Говоря о Калипсе, нельзя не упомянуть о Ф. Ф. Вигеле, который писал записки свои «зря». Так, между прочим, говоря, что Пушкин будто бы познакомил его с Калипсой, утверждает он (часть VI, гл. 10), что Александр Сергеевич одну из турецких песен, петых Калипсой, переложил на «Черную шаль». Калипса приехала в Кишинев после гетерии, в половине 1821 года, а «Черная шаль» написана в октябре 1820 года (это еще более, нежели, как сказано на стр. 50, что Пушкин переложил с песни какой-то Мариолы). Но для Вигеля это нипочем, точно так, как он, не довольствуясь тем, что не мог равнодушно видеть Пушкина, трунившего иногда над ним в глаза, репетируя какие-то стихи, вывезенные им из Петербурга, где намекается на [известную слабость] Филиппа Филипповича, но и в «Записках» клеймит его вольнодумцем и пр.[382] <…>
Теперь обращаюсь к описанию третьего отдела кишиневского общества.

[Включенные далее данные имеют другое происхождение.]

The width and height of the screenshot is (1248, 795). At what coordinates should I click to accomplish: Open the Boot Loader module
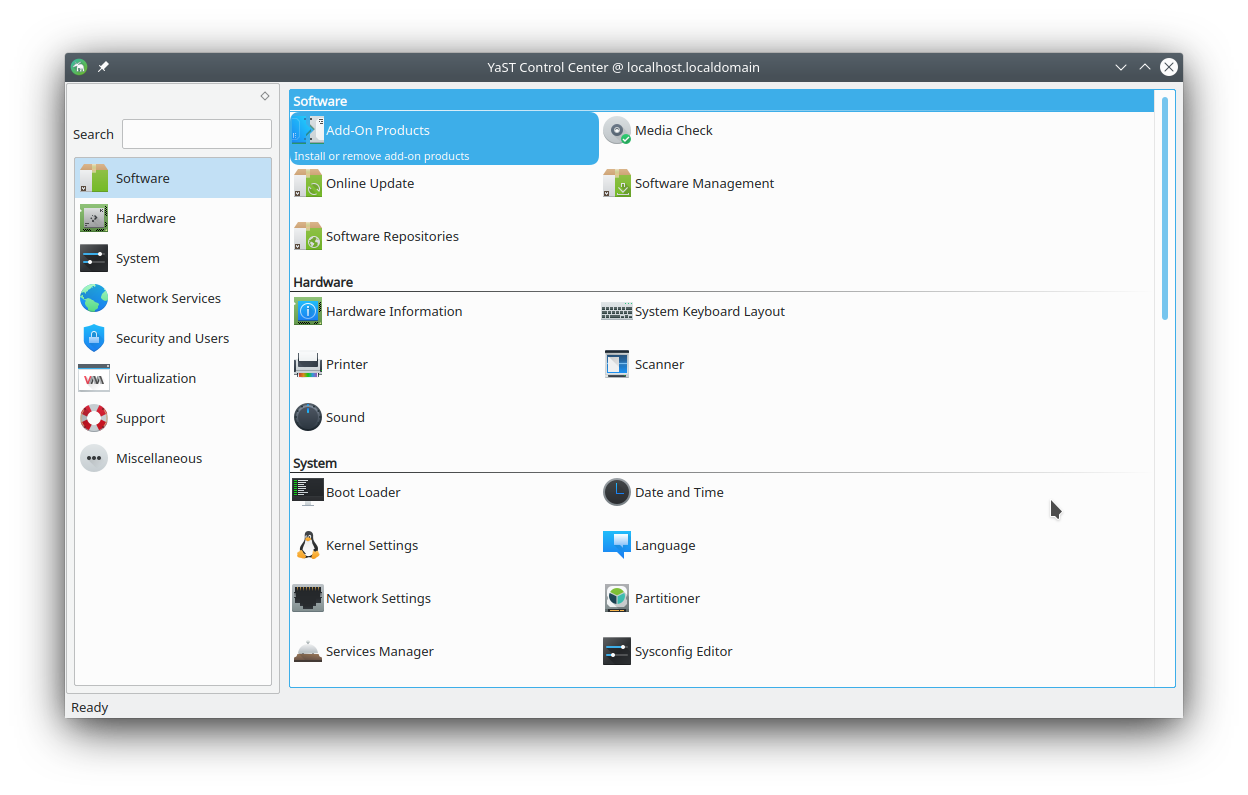[x=362, y=493]
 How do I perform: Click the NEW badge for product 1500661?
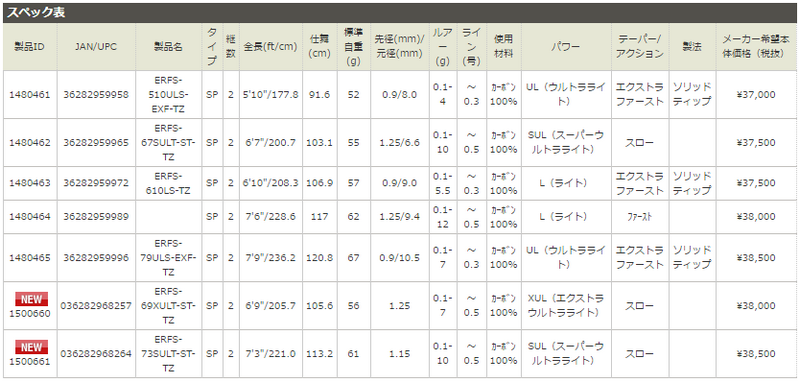tap(31, 347)
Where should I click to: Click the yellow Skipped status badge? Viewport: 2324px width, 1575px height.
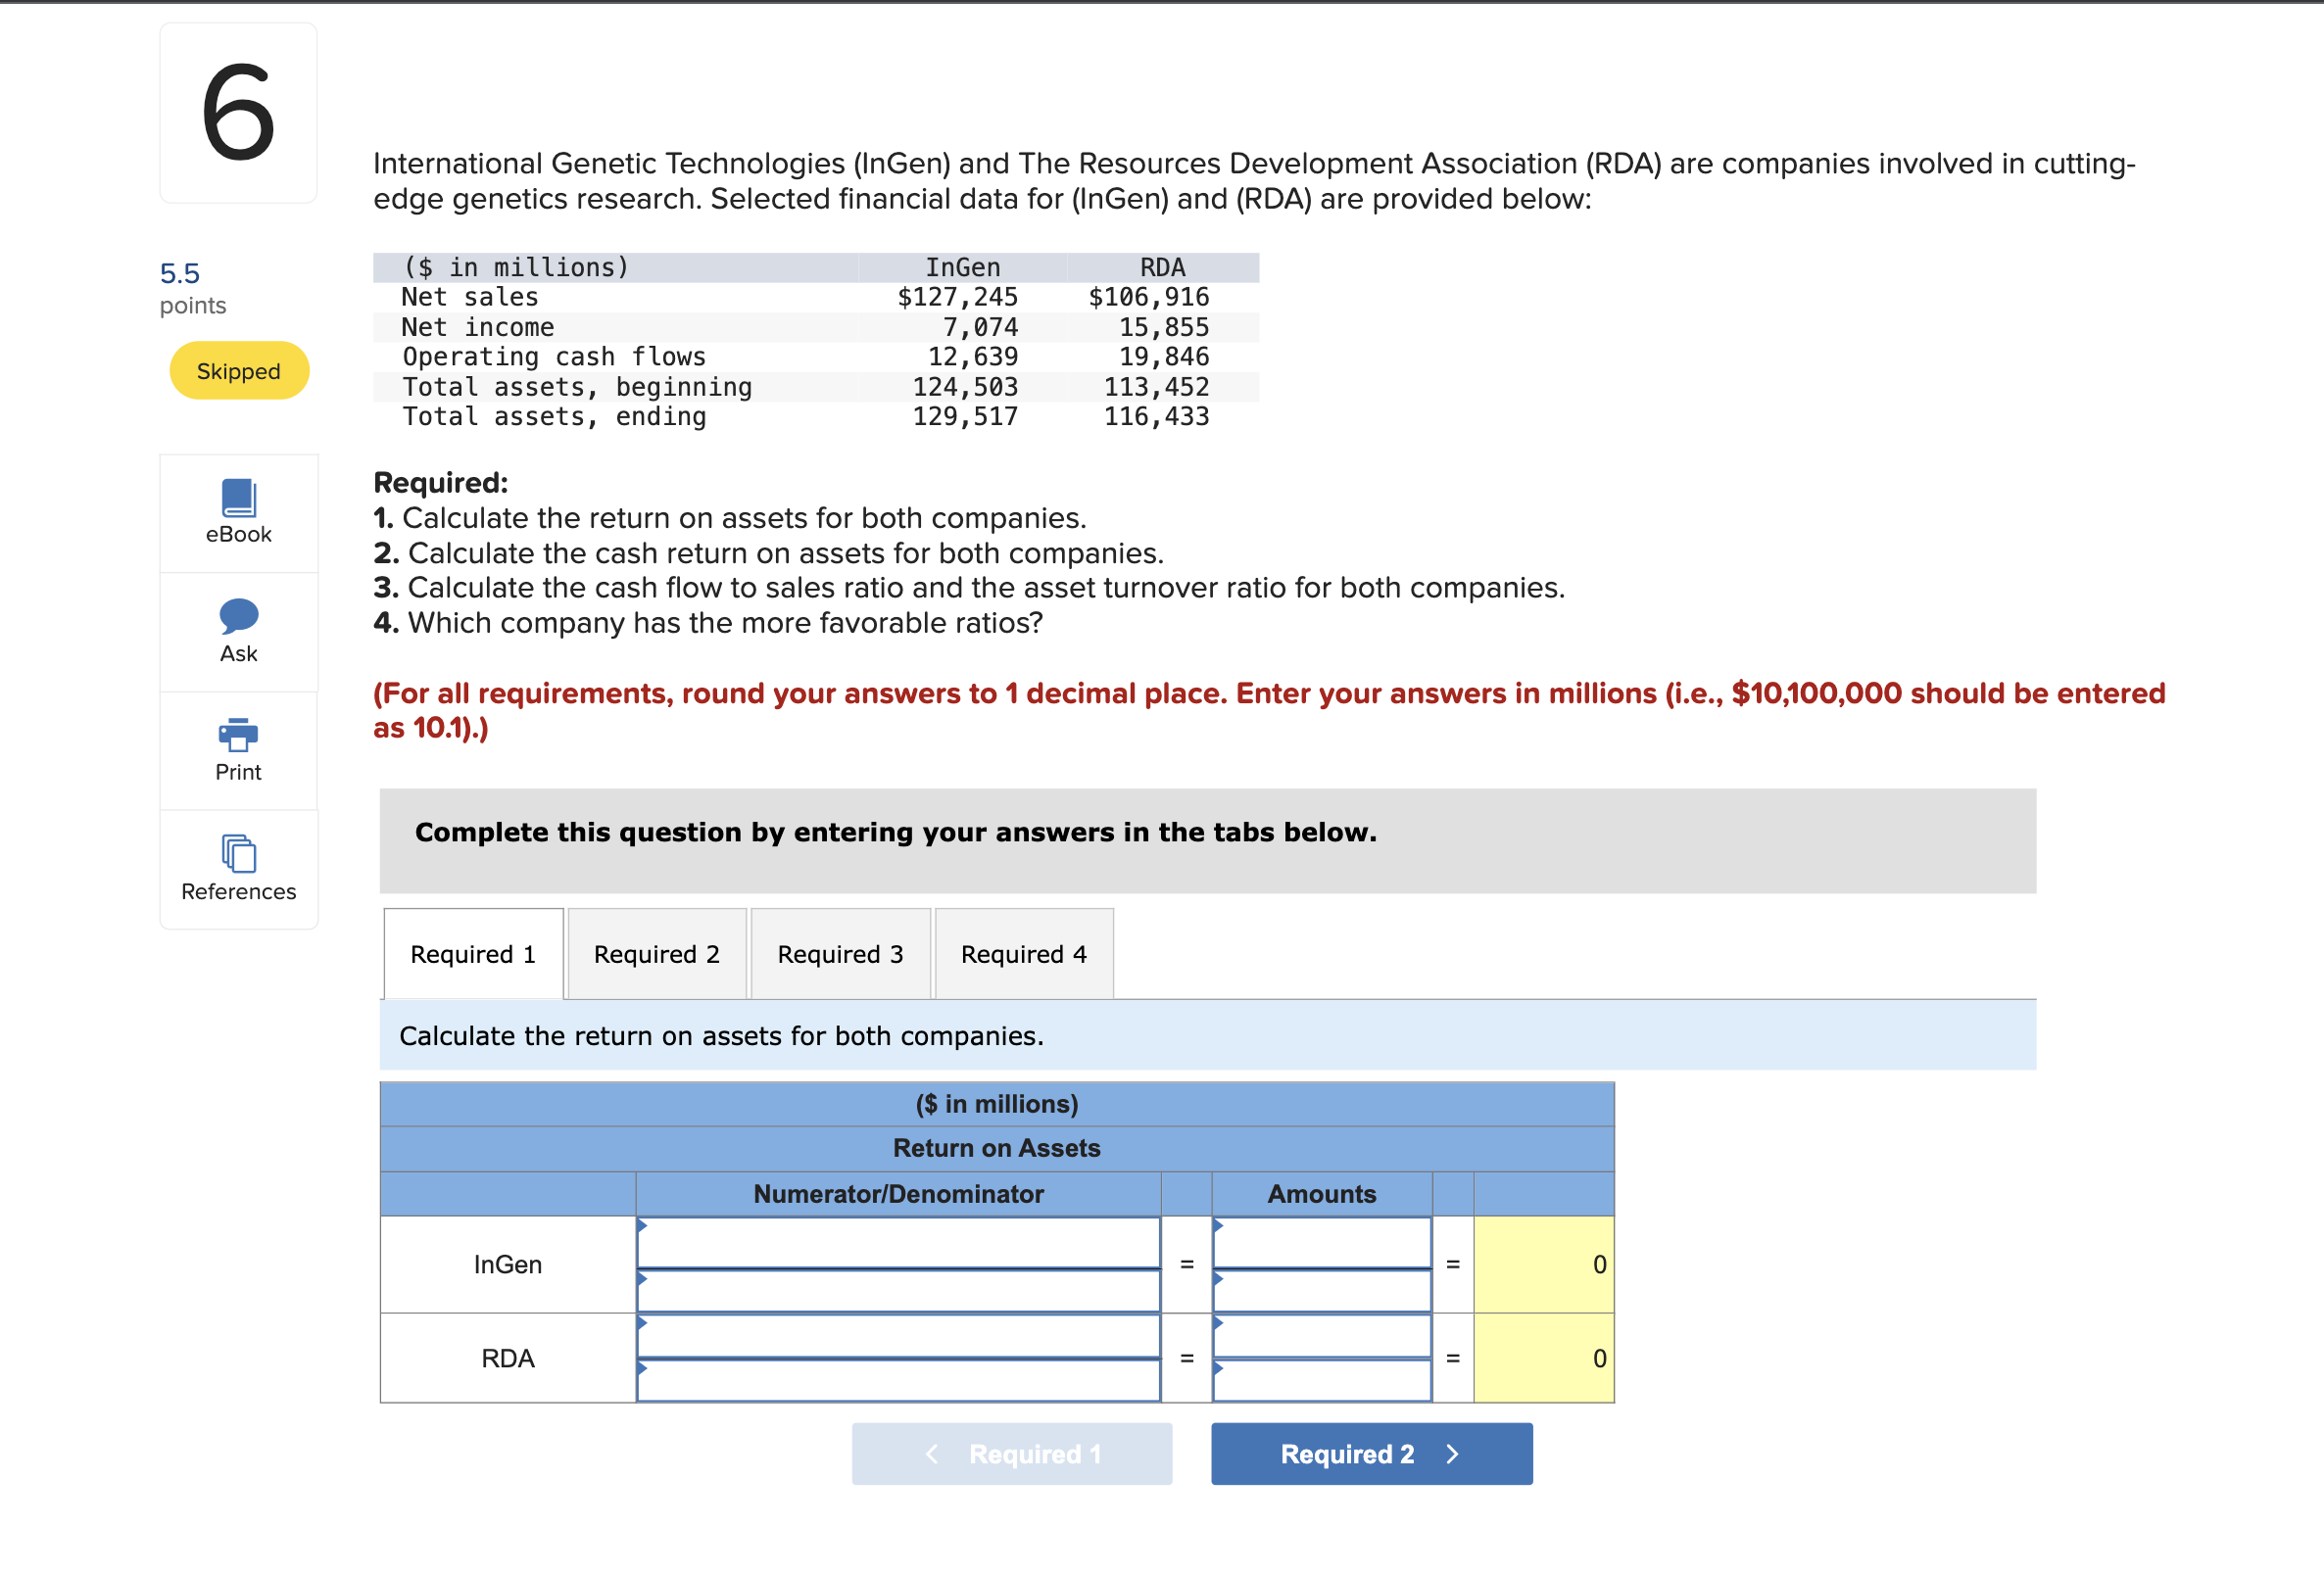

На стр. 1125-й так сказано о нем: «В третьем, самом замечательном для нас, отделе были люди военные». Назван начальник 16-й дивизии генерал-майор М. Ф. Орлов и бригадный командир генерал-майор Павел Сергеевич Пущин, к которому, между прочим, приложено «и почитавшийся масоном». Он действительно был масон и имел самую неприятную по сему случаю историю в Кишиневе, много ему повредившую;[383] и Бологовский очень хорошо оценил его (здесь как и по другим его некоторым выходкам) «гвардейским прапорщиком». Пушкин и он безжалостно острили над этим происшествием. <…>
Все офицеры генерального штаба того времени составляли как бы одно общество, конечно, с подразделениями, иногда довольно резкими. С одними Пушкин был неразлучен на танцевальных вечерах, с другими любил покутить и поиграть в карты, с иными был просто знаком, встречая их в тех или других местах, но не сближался с ними, как с первыми, по несочувствию их к тем забавам, которые одушевляли первых. Наконец, он умел среди всех отличить А. Ф. Вельтмана, любимого и уважаемого всеми оттенками[384]. Хотя он и не принимал живого участия ни в игре в карты, ни в кутеже и не был страстным охотником до танцевальных вечеров у Варфоломея, но он один из немногих, который мог доставлять пищу уму и любознательности Пушкина, а потому беседы с ним были иного рода. Он, безусловно, не ахал каждому произнесенному стиху Пушкина, мог и делал свои замечания, входил с ним в разбор, и это не ненравилось Александру Сергеевичу, несмотря на неограниченное его самолюбие[385]. Вельтман делал это хладнокровно, не так, как В. Ф. Раевский. В этих случаях Пушкин был неподражаем; он завязывал с ними спор, иногда очень горячий, в особенности с последним, с видимым желанием удовлетворить своей любознательности, и тут строптивость его характера совершенно стушевывалась.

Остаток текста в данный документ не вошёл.